A fear of rain keeps many away, but hundreds still turn out for the annual fest at the Hernando Beach Yacht Club, sampling food and visiting vendors.

By LOGAN NEILL
Published October 10, 2005


[Times photo: Max Bittle]
Max Kaplan, 1, of Spring Hill examines a peel-and-eat shrimp while at the Hernando Beach Seafood Festival on Sunday. His grandparents Lou and Nancy Kaplan brought him to the 22nd annual event at the Hernando Beach Yacht Club. Previous years have drawn more than 6,000 visitors, but this year's two-day festival attracted a relatively smaller crowd.

As the afternoon sun beat down, Sid and Audra Taylor found a shady spot near the front of the food court at the Hernando Beach Seafood Festival. The respite not only gave the couple a breather from the heat but also allowed them to dive into a lunch of fresh grilled shrimp.
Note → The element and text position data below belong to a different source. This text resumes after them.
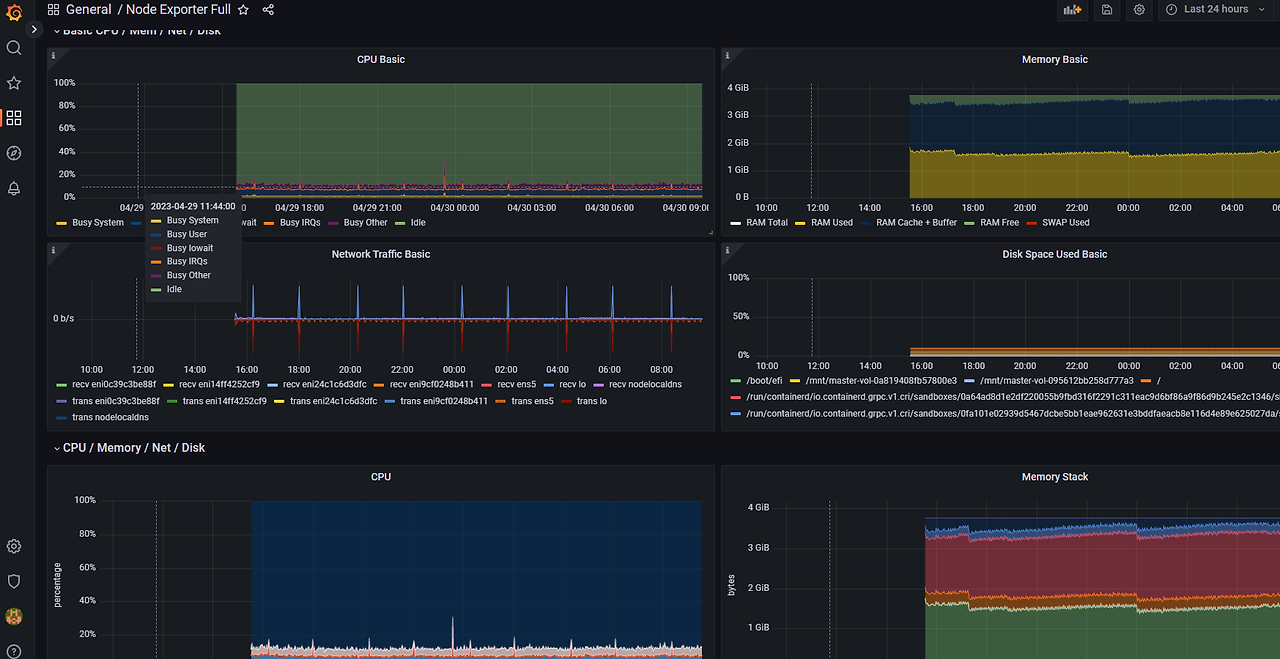Open dashboard settings via the gear icon
Image resolution: width=1280 pixels, height=659 pixels.
[x=1139, y=10]
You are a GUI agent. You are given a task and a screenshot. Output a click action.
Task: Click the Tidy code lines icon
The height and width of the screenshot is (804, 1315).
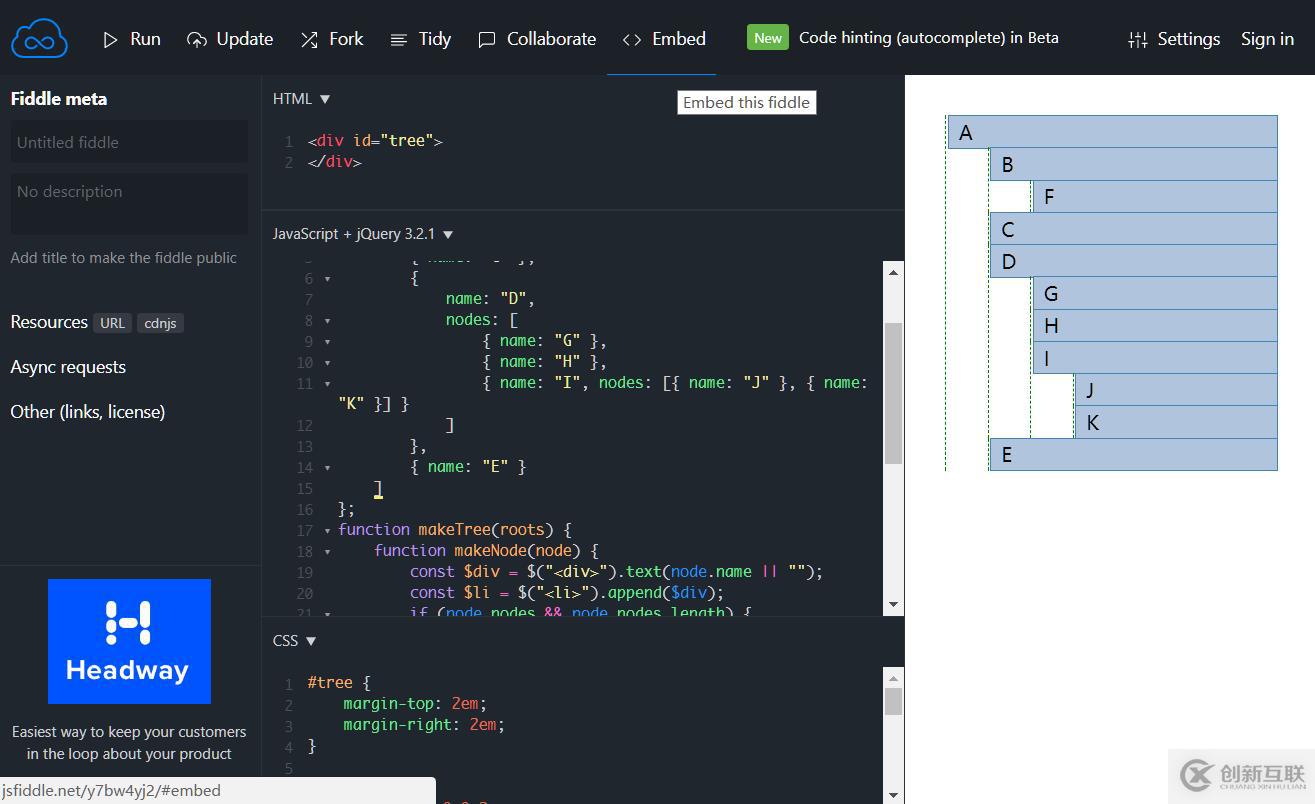(x=398, y=40)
"These are so good," said Sid Taylor as he bit into one of the tasty orange crustaceans. "We really weren't planning to stay long, but we might just end up changing our minds. There's some other things I'd like to try."

Such sentiments seemed to be on the minds of hundreds who stopped by the Hernando Beach Yacht Club on Sunday to look over craft displays, sample wares from area restaurants and listen to live music.

Although the two-day event has drawn upward of 6,000 people in the past, club commodore Sue Cosenza said the crowds seemed to be down this year.

"On Saturday, we kept getting calls from people asking if it was raining out here," Cosenza said. "Apparently it was raining in Spring Hill, so they figured we were getting it, too. We never got a drop."

Few of the 30 or so food and craft vendors had any major complaints Sunday afternoon.

"It's not as busy as I had hoped, but then every festival goes through tough times," said Bob Gould of Gulfport, a vendor for eight years at the seafood festival.

Gould, whose Nautical Odyssey booth carried a variety of nautical art and knickknacks, said only a few vendors who were at the event Saturday didn't return Sunday.

"If you price your merchandise right, people will buy it," Gould said. "That's the way this business is. You roll with the punches."

Now in its 22nd year, the seafood festival got its start as a way of drumming up membership for the Hernando Beach Yacht Club. Though she didn't expect many membership applicants from the event, Cosenza said, the proceeds would go a long way toward improving the club's facilities.

"Anybody who's involved in it knows that there's a lot of work involved in doing this every year," Cosenza said. "But it's really worth it."